There seems to be lots of us here struggling with someone close that has dementia - be it Alzheimers, Fronto temporal, vascular, Picks or any of the myriad others.

So come and chat with those who know how it feels to have to choose a meal from a menu for their own parent, what its like having small children and a demented parent at the same time, and how you explain to children just why grandma says such odd things

The first visit whilst on Meds was pretty quick. We saw one of the nurses and it was just basically how are you feeling, have you noticed any difference, had I noticed a difference and check heart rate. No questionnaire, she said that would be at the end of the 3 months but Mum came off Aricept after a couple of months and we're back to the beginning with Galatamine.

wynken...interesting ....Our 1st appointment is actually clashing with something the kids are doing at school.

I phoned and begged asked if we could be slotted in a bit earlier ...thinking it was a 10 min appointment ...but we can't as it a 45 min appointment .

I am going to miss the summer fair

Oh no Bizzey. I hate I when things clash with the DC I guess different places have different protocols.

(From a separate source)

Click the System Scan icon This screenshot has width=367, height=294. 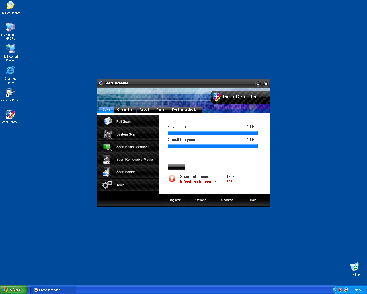coord(108,134)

Hi Topknot. Sorry that you are in a position to join us, but its great to be able to chat to others that know the score - my friends are sympathetic, but really don't want to talk about it.

My poor dad. Mum has spent the day thinking he is her father . He just doesn't have the energy for all this. Was just talking to him about care homes and that I'd like him to move up here when it comes to it

Hi topknob. Your mother would be young to develop Alzheimers but it happens.

The good news is that there is now a drug Aricept which can slow the memory deterioration, at least for a while. Not all are eligible or can tolerate, but it apparently really works for some.
The memory people were also pretty sure pre-scan that my mother would have Alzheimers. There are other types of dementia like vascular, which seems linked with high blood pressure and mini strokes. Or even a tumour. So my mum had a scan anyway to confirm. The doctor was right. The important thing, if she is eligible, is to get your mum trying Aricept quickly to preserve as much memory as possible.

Where my mother is they do the scan then there is an appointment with a specialist who prescribes, starting with a low dose. Then a check up after 4 weeks when the doseage may be increased (we have this on Tuesday) and then more follow up for six months, assuming things go smoothly, and then discharge to the GP.
Worth ensuring someone is with her for diagnosis. Not least as it is a chance to ask about likely progression. For some people it can be quite fast.
Once you have a formal diagnosis you should talk to your mum about Power of Attorney. If in the first instance it is your dad she should consider an alternate of a younger generation. POA (both care and financial are only used when she loses capacity to do things herself but need to be set up whilst she has capacity. )
Even if she is relatively well it is worth contacting social services and asking for an assessment. This provides a means to tap into support, eg if she needs adaptations or someone to come in each day to give medication. It also provides a flag if she were admitted to hospital.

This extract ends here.